-- Do this --
Swap every "Image resolution" in the lines below for "Screen size" and leave everything else unchanged.

==*==

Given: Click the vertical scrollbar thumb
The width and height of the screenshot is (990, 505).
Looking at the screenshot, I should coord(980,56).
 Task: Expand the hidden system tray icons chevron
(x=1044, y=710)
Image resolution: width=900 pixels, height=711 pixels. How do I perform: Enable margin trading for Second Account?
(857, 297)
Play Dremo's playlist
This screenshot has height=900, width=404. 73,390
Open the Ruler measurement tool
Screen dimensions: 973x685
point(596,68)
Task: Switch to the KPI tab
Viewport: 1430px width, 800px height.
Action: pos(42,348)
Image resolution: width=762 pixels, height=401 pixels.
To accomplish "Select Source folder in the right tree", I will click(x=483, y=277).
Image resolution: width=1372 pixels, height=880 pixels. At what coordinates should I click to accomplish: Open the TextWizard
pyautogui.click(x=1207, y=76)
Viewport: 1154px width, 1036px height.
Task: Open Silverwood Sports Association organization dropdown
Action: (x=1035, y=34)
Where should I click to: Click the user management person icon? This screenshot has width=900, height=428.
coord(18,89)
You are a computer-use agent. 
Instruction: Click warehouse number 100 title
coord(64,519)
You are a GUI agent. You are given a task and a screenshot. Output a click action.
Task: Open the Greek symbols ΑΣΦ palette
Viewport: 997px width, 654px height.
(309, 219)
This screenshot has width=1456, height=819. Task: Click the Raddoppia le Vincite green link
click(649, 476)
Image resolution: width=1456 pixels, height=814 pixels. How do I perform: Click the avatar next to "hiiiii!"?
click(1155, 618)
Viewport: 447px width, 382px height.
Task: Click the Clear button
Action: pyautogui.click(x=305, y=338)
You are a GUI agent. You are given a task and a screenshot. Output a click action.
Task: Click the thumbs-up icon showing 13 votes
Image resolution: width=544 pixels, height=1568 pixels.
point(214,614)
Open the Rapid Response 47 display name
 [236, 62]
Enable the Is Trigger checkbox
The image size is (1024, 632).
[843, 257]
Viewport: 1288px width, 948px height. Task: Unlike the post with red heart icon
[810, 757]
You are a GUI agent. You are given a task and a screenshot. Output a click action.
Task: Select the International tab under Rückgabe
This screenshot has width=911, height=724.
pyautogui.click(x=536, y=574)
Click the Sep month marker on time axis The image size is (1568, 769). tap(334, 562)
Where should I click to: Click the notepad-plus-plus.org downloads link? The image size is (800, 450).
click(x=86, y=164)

==*==

-- Exercise response --
Given: Click the vertical scrollbar thumb
The width and height of the screenshot is (990, 505).
Looking at the screenshot, I should coord(980,56).
 Task: Expand the hidden system tray icons chevron
(x=1044, y=710)
Screen size: width=900 pixels, height=711 pixels. How do I perform: Enable margin trading for Second Account?
(857, 297)
Play Dremo's playlist
This screenshot has height=900, width=404. 73,390
Open the Ruler measurement tool
Screen dimensions: 973x685
point(596,68)
Task: Switch to the KPI tab
Viewport: 1430px width, 800px height.
Action: pos(42,348)
Screen size: width=762 pixels, height=401 pixels.
To accomplish "Select Source folder in the right tree", I will click(x=483, y=277).
Screen size: width=1372 pixels, height=880 pixels. At what coordinates should I click to accomplish: Open the TextWizard
pyautogui.click(x=1207, y=76)
Viewport: 1154px width, 1036px height.
Task: Open Silverwood Sports Association organization dropdown
Action: (x=1035, y=34)
Where should I click to: Click the user management person icon? This screenshot has width=900, height=428.
coord(18,89)
You are a computer-use agent. 
Instruction: Click warehouse number 100 title
coord(64,519)
You are a GUI agent. You are given a task and a screenshot. Output a click action.
Task: Open the Greek symbols ΑΣΦ palette
Viewport: 997px width, 654px height.
(309, 219)
This screenshot has width=1456, height=819. Task: Click the Raddoppia le Vincite green link
click(649, 476)
Screen size: width=1456 pixels, height=814 pixels. How do I perform: Click the avatar next to "hiiiii!"?
click(1155, 618)
Viewport: 447px width, 382px height.
Task: Click the Clear button
Action: pyautogui.click(x=305, y=338)
You are a GUI agent. You are given a task and a screenshot. Output a click action.
Task: Click the thumbs-up icon showing 13 votes
Screen size: width=544 pixels, height=1568 pixels.
point(214,614)
Open the Rapid Response 47 display name
 [236, 62]
Enable the Is Trigger checkbox
The image size is (1024, 632).
[843, 257]
Viewport: 1288px width, 948px height. Task: Unlike the post with red heart icon
[810, 757]
You are a GUI agent. You are given a task and a screenshot. Output a click action.
Task: Select the International tab under Rückgabe
This screenshot has width=911, height=724.
pyautogui.click(x=536, y=574)
Click the Sep month marker on time axis The image size is (1568, 769). tap(334, 562)
Where should I click to: Click the notepad-plus-plus.org downloads link? The image size is (800, 450).
click(x=86, y=164)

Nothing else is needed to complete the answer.